I realized this morning that I forgot to do a gratitude post last night. So I will try to post two gratitude posts today.
I have gastroesophageal reflux disease, aka GERD. Basically what this means is that my stomach isn’t great at keeping food where it should be. Usually this isn’t really a problem. I have some discomfort from eating food, but it is something I have grown accustomed to and I adjust my food habits accordingly. Occasionally, usually due to stress and less than healthy eating habits, GERD does become an issue and I have to take a step back from normal life to address it. This has been the case over the past month or so.

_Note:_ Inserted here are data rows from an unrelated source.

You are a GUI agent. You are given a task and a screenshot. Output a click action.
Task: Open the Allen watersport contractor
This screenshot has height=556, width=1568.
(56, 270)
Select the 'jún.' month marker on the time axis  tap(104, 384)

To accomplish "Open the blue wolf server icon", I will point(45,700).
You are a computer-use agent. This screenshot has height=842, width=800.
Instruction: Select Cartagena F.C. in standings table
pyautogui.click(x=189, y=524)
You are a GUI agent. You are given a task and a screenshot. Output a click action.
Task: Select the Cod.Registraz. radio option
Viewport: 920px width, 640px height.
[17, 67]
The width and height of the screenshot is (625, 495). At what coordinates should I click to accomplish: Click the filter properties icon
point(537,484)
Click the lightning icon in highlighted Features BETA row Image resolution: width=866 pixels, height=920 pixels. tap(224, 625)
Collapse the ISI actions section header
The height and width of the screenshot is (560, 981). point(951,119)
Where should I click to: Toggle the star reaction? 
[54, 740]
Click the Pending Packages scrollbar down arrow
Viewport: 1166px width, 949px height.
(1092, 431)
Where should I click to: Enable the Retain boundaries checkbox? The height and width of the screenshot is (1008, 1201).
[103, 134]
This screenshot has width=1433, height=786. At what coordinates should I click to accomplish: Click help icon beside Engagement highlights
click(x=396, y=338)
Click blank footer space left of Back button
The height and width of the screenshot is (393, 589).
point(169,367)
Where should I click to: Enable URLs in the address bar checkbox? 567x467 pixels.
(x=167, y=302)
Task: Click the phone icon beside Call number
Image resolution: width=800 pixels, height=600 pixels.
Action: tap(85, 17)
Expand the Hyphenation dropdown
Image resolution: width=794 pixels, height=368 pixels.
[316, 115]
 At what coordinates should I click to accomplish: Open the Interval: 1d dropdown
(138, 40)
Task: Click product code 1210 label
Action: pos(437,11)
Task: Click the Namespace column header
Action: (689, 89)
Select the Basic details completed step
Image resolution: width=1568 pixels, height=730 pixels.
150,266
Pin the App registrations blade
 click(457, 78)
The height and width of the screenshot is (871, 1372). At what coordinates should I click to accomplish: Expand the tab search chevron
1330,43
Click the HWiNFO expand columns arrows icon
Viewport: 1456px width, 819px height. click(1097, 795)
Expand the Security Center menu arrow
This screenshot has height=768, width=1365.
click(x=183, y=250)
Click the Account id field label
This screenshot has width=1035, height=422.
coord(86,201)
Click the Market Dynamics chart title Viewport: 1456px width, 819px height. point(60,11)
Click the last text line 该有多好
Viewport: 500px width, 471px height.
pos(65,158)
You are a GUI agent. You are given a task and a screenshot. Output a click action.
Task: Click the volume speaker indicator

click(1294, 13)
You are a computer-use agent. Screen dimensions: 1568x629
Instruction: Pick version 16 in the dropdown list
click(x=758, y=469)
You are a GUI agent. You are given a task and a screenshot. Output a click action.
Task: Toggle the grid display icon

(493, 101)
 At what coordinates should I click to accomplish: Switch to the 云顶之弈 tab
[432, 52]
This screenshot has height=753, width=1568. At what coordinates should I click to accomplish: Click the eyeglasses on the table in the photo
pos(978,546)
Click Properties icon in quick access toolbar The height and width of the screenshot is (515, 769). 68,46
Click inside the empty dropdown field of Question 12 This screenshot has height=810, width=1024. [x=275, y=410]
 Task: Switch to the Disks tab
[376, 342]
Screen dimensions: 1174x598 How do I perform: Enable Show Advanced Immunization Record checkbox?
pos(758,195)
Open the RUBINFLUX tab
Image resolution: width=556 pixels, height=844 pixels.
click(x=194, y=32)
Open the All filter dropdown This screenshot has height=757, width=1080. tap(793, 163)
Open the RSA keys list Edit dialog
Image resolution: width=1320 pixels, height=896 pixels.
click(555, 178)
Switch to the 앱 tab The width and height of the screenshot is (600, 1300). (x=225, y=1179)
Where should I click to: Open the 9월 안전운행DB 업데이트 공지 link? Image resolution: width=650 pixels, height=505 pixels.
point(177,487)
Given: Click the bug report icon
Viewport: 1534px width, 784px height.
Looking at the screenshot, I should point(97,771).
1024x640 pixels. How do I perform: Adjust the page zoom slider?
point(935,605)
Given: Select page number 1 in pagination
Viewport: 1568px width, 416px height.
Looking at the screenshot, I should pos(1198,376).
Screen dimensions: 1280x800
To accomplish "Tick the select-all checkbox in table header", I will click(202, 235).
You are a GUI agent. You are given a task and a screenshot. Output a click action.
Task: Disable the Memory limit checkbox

But I am grateful for GERD because it makes me take a step back from normal everyday life and reevaluate how I conduct myself. It makes me really consider what I want and what I need. GERD forces me to determine what is essential and to cling to those essential things, while getting rid of what is not essential. I am grateful for this need to evaluate. I am grateful for the opportunity to not have everything I want all the time because it makes me appreciate when I can have what I want.
Some people have asked me if it’s hard to have GERD or if I get distressed because I’m in constant pain or if I’m sad that I can’t eat certain things, but I really am okay with it. GERD is one of my least debilitating problems, and the benefits of it outweigh the costs in my opinion. I am probably healthier, more self reflective and more grateful because I have GERD, which makes it all worth it.